Most kids look forward to being a “Big Girl” and I botched the idea totally. We hyped Big Girl status about as well as Bush sold our brand of freedom to the Iraqis, without regard for their feelings. I defined being a Big Girl with going potty, sleeping in your own bed, no more nursing and going to work in a coal mine to earn pennies for gruel. She took to the mine immediately declaring the other kids and the canaries “ever so much fun to play with” but the other three exciting milestones have reduced my daughter to a sobbing mess. She hangs on to me pleading “I don’t want to grow up, I just want to be a little girl” and “I’m not three” at which time I shake her off my leg and tell her to go back to work stitching tennis shoes for more privileged children.
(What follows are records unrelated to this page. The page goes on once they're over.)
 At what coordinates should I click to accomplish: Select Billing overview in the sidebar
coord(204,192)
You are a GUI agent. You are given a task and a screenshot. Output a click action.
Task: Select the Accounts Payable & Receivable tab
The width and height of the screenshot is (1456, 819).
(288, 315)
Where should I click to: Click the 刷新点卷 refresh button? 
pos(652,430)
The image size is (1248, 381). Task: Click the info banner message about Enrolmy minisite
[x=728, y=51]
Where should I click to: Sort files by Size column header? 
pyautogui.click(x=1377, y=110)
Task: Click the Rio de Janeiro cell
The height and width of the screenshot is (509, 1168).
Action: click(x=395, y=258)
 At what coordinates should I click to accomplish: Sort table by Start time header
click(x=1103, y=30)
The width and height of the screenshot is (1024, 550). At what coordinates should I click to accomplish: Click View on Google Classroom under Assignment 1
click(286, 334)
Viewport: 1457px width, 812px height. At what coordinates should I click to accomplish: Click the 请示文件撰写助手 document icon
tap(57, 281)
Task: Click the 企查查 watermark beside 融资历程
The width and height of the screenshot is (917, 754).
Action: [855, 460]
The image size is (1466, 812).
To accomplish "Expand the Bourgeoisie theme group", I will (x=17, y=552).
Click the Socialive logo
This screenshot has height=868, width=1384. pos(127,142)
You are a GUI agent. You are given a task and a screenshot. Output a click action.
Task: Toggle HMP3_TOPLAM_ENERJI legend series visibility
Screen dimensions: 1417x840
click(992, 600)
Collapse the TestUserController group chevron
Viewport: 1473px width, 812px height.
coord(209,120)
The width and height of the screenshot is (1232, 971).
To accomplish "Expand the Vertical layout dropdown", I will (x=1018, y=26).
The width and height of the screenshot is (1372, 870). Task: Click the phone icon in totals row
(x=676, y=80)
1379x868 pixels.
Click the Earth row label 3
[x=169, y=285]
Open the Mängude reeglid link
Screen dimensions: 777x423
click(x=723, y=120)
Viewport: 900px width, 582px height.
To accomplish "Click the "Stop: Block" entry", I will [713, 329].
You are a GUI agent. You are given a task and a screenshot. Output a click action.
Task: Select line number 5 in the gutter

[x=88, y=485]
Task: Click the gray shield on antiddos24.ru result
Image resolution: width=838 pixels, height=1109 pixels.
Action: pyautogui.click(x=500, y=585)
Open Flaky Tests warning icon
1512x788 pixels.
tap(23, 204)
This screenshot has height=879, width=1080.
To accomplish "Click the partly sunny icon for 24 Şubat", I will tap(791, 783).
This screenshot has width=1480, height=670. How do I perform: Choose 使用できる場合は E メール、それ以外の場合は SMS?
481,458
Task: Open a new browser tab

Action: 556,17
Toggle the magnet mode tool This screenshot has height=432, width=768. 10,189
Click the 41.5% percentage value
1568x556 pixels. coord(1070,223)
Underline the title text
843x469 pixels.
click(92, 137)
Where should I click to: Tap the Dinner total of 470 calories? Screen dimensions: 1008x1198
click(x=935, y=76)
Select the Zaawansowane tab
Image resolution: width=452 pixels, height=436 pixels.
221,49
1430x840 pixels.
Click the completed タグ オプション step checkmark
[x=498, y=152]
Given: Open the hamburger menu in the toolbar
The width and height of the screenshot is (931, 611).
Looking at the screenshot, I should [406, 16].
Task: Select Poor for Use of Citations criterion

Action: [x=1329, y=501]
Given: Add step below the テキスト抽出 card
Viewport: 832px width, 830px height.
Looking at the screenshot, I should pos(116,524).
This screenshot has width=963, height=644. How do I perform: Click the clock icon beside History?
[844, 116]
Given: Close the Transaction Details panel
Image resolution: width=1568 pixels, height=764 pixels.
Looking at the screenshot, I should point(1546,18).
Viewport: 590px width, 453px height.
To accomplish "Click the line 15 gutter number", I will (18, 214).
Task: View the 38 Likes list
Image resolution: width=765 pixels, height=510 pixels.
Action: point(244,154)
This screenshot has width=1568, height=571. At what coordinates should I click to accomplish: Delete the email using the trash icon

I’m trying to sell her the benefits of being Big with the “List of Things You Can Do When You’re Big”. The list includes; cracking eggs into the pan, squeezing the chocolate into your own milk, ballet school, using paints, holding the dog’s leash while out walking, using markers and getting in and out of the tub on your own. I’m not sure why that last one is a big thrill but I figured it was an easy concession even if it means wet foot prints all over the house, besides the “List of Things You Can Do When You’re Big” was painfully short and was missing things like; driving, drinking coffee, having chocolate for breakfast and holding the remote.

Jan 8, 2007

Ella Turns 3

Ella's Big Weekend

Jan 5, 2007

Happy 3rd Birthday

Happy 3rd Birthday Kiddo,

This year we've decided you have too many toys and so we are not giving you any for your birthday. Instead we've signed you up for ballet. You are going to love it, I know because you tell me all the time "I'm gonna be a dancy girl" and you spend gobs of time in tutus prancing around the house performing pirouettes. Classes start in a week.